START DATA TO USE

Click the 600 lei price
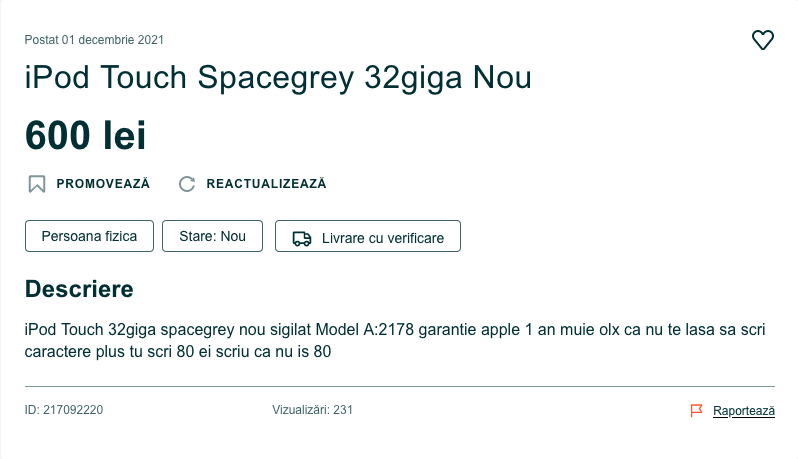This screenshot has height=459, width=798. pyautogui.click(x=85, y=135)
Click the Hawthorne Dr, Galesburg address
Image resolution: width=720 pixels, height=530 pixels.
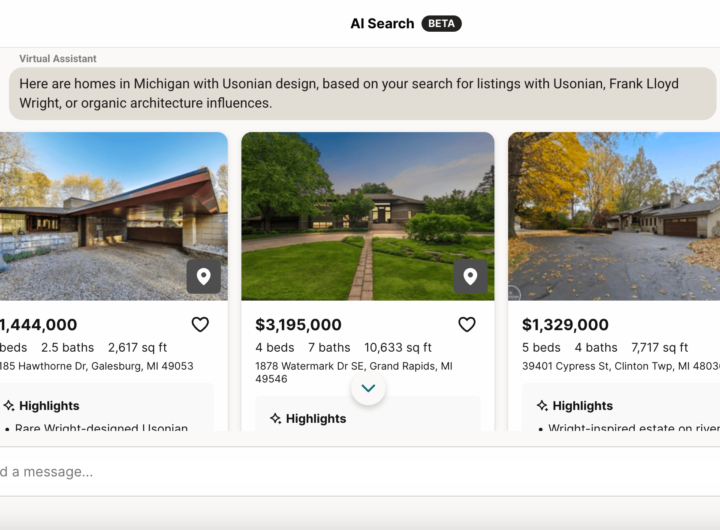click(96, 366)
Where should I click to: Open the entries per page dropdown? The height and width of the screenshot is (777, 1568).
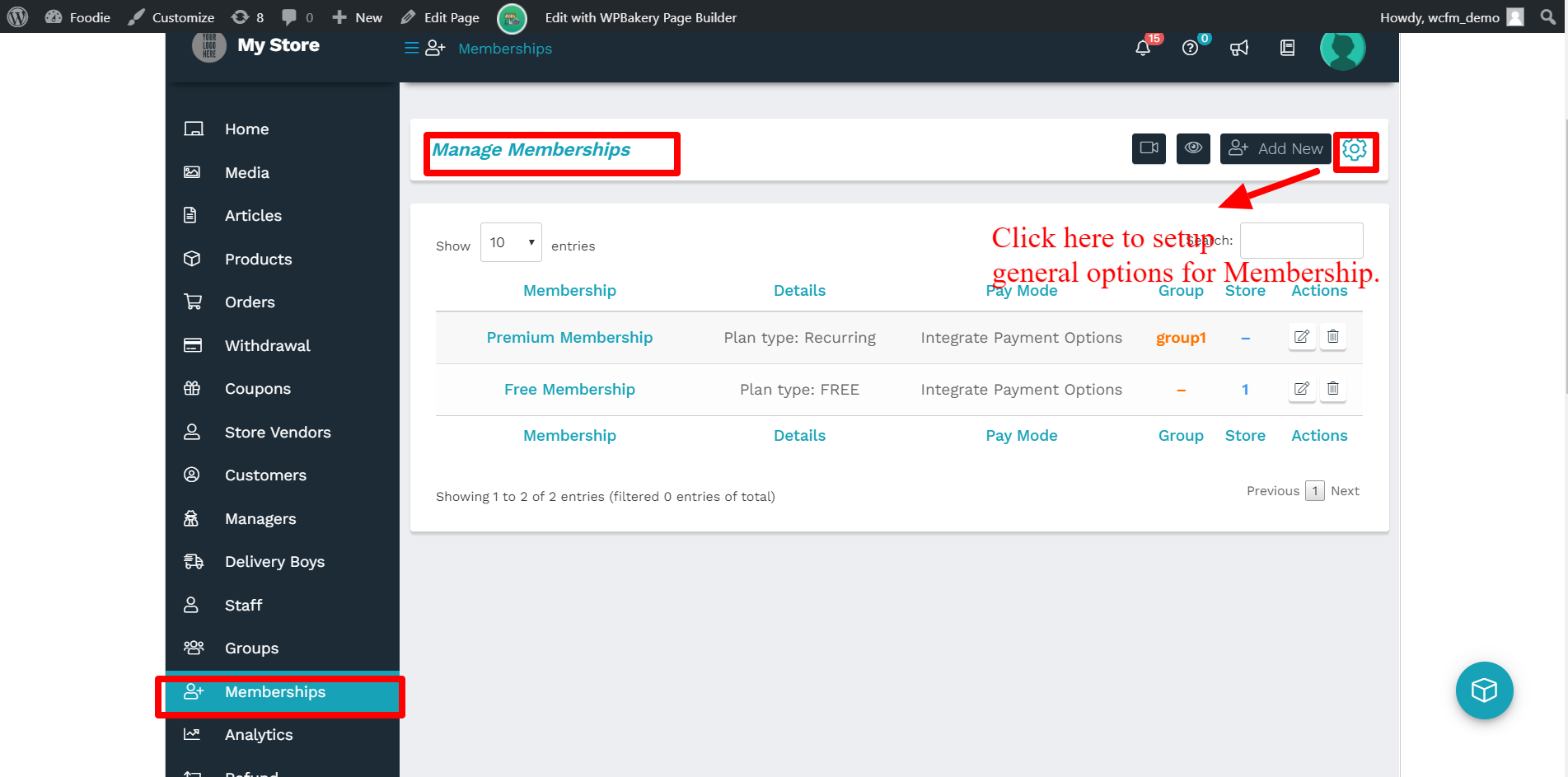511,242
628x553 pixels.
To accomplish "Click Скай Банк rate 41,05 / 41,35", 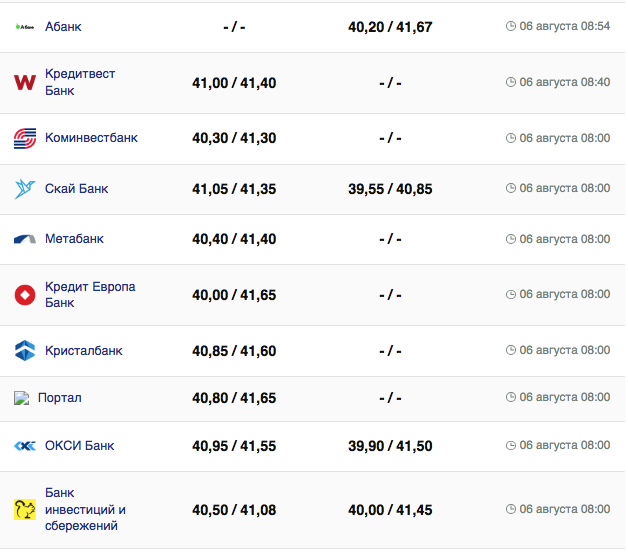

END DATA TO USE

# PROBLEM
Output the material above exactly as written and drop any images it holds.

# EXPECTED ANSWER
Click the 600 lei price
This screenshot has height=459, width=798. pyautogui.click(x=85, y=135)
Click the Hawthorne Dr, Galesburg address
Image resolution: width=720 pixels, height=530 pixels.
click(96, 366)
Where should I click to: Open the entries per page dropdown? The height and width of the screenshot is (777, 1568).
511,242
628x553 pixels.
To accomplish "Click Скай Банк rate 41,05 / 41,35", 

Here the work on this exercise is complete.